> Texte fourni:
┌──

Posées et déposées telles des balises, des valises de toutes les tailles et de toutes les couleurs ; c’est ce qui frappe dès qu’on accède à l’essaim des saints. Comme si, en cette matinée glacée du 29 janvier (- 7° ce jour-là), fraîchement débarqués de l’aéroport JFK, la première occupation et préoccupation des fidèles était de se ruer en masse pour rêver et révérer le Rabbi de Loubavitch. Un nom dont la racine aurait pour origine le terme russe Liouba (amour). Ils le tiennent pour l’homme irremplaçable et donc jamais remplacé religieusement dans la mémoire de leur histoire. Ils sont venus et ont même accouru de chaque grande communauté dans toute leur diversité. Ils viennent d’abord de tous les 50 États présents sur la bannière étoilée. Mais beaucoup arrivent aussi par le tout dernier vol en provenance de Paris. Normal, ce jeudi matin est une date mise en lumière de manière particulière. Dans le calendrier des fêtes, le 10 du mois de Shevat représente le jour où le Rabbi a officiellement commencé à assumer ses responsabilités de chef spirituel.

└──

> Données fournies:

┌──

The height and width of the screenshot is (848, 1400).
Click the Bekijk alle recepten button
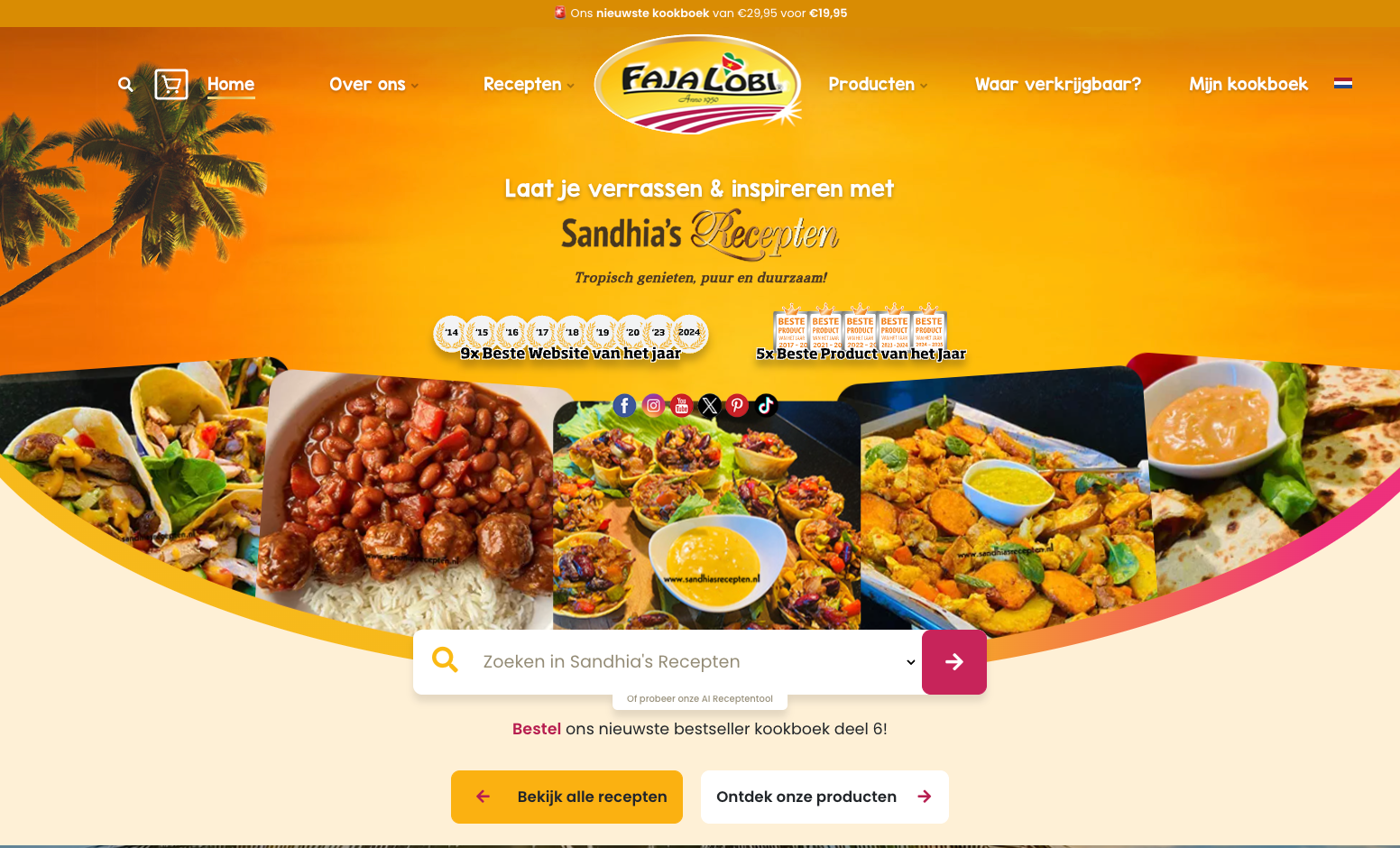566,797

└──
┌──

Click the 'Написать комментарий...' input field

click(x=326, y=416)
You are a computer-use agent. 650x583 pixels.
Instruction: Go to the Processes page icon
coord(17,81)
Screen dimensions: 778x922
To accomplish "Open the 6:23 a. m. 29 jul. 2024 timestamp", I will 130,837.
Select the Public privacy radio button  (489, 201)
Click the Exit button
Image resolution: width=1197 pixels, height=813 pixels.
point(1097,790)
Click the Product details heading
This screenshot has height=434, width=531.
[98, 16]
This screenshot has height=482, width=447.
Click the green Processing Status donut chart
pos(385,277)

└──

> Consigne donnée 1: D'après le texte fourni, quelle température faisait-il le matin du 29 janvier ?
> Consigne donnée 2: Présentez en tableau Markdown, avec les colonnes N° et Ligne, les lignes des données fournies qui commencent à celle contenant « This screenshot has height=482, width=447. » et se terminent à celle contenant « pos(385,277) ».

> Bonne réponse 1: Il faisait - 7°.

> Bonne réponse 2:
| N° | Ligne |
|---|---|
| 1 | This screenshot has height=482, width=447. |
| 2 | Click the green Processing Status donut chart |
| 3 | pos(385,277) |